Friday, June 19, 2015

The Scale Mail Corset: Completed Mock-Up & Deciding on a Construction Technique

So, tonight I finished my mock-up! It fits pretty well. I guess doing all the "grunt work with calculations paid off in spades, because it looks pretty darn good.


I was going to be lazy and forego setting the grommets, but I decided to go ahead and do it anyways so I could get an accurate idea of how it would lace up. The next time I make a corset, though, I'm going to use lacing tape. Most makers temporarily install it with two rows of stitching and then rip it out.

To fuse or not to fuse: that is the question

Some of my previous corsets were made with fusibles for the strength layer. The issue with this is they always seem to develop minute wrinkles as soon as any tension is put on it.
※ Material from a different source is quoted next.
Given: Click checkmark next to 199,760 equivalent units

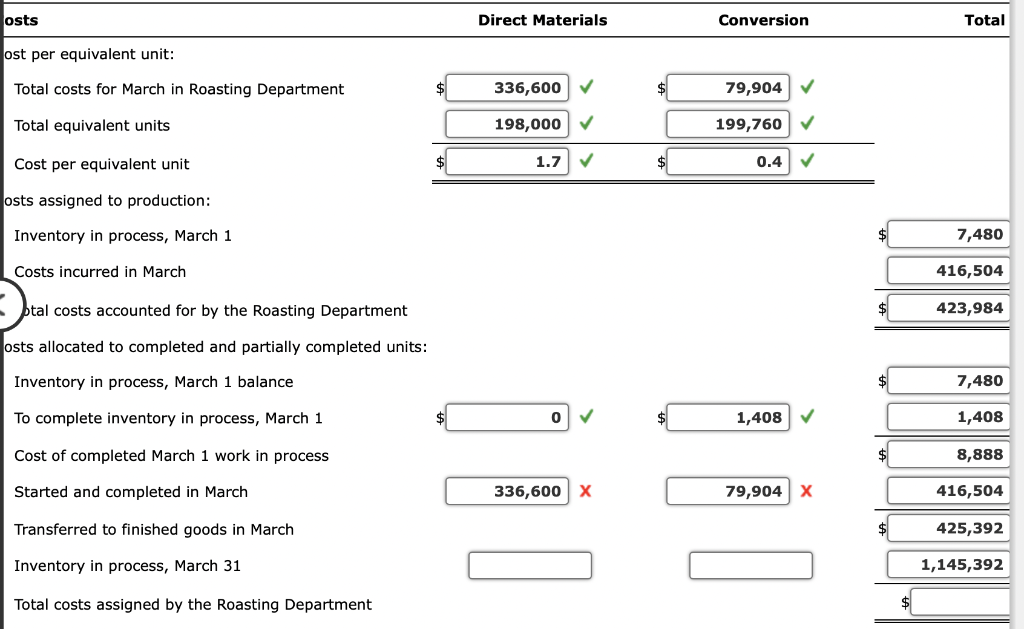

This live journal post from the corsetry group corroborated this issue.
This is what I don't want happening to my dupioni! A shame, the corset is a nice color and shape.
Sumptuous silk corset by Colleen Green--look at those wrinkle-free panels!
I asked for some advice on the corsetry group and got the following suggested construction method from the maker of this beautiful corset: Dupioni fused to twill for floating outer layer. 1 layer of coutil with twill tape used for bone channels (2 at each seam) and then a floating lining

This method is pretty much what Scarlett recommends, with the addition of the fused outer layer. I'm not sure I want to mess with fusing--that's the problem.






Corset by Evening Arwen-much simpler, fusible-free technique
On the other hand, this corset seems to be made in a perfectly serviceable way using a simpler technique: "The outer Lavender fabric is silk dupioni. Inside is material specifically for corsets called coutil. The fashion fabric has been flatlined to the coutil to give it a lot of strength. "
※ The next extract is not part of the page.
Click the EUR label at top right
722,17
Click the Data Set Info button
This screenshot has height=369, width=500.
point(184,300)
Corroborating this method is the owner of Redthreaded (her work quality truly speaks for itself….truly incredible stuff!)
"Personally I have had no issue with using dupioni as a fashion layer flatlined directly to the coutil, with casings stitched through. I do work in a bit of roll pinning while flatlining to help take the strain of the dupioni and account for turn-of-cloth. (I don't fuse)."
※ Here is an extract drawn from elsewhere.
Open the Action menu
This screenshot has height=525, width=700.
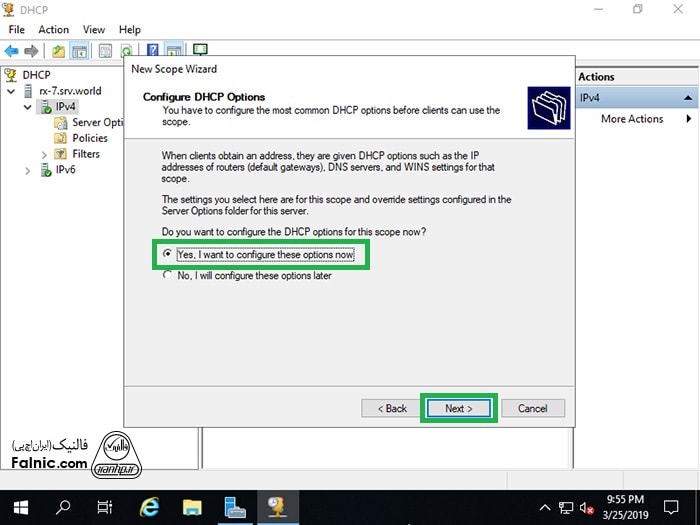click(53, 29)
The trade-off is that this corset has visible outer seam lines. However, I know I could roll-pin the dupioni to coutil and get a good outcome. I will also be using the dupioni on its strongest side--horizontally! Vertical dupioni is pretty but not nearly as strong (from prior experience, confirmed by others too).

My original plan with this corset was to make it simply, precisely and as strong as possible….so I'm leaning more towards a fusion of Scarlett's method and the ones cited directly above. If the cupid corset didn't have such prominent seam lines and clear bone casings I'd probably do the other method minus the fusing, but this seems to be the best idea. The bone casings are made of coutil too, so there will be 2 good layers of fabric encasing the bones and the floating lining to prevent wear-through and friction.

Bonus: I remembered that the scales will be covering the front panels, so any slight "wonkiness" I may encounter with wrinkling will be dealt with and I can further troubleshoot next time.

Onwards we go! The Silk Baron fabric has shipped and should be here hopefully by Friday.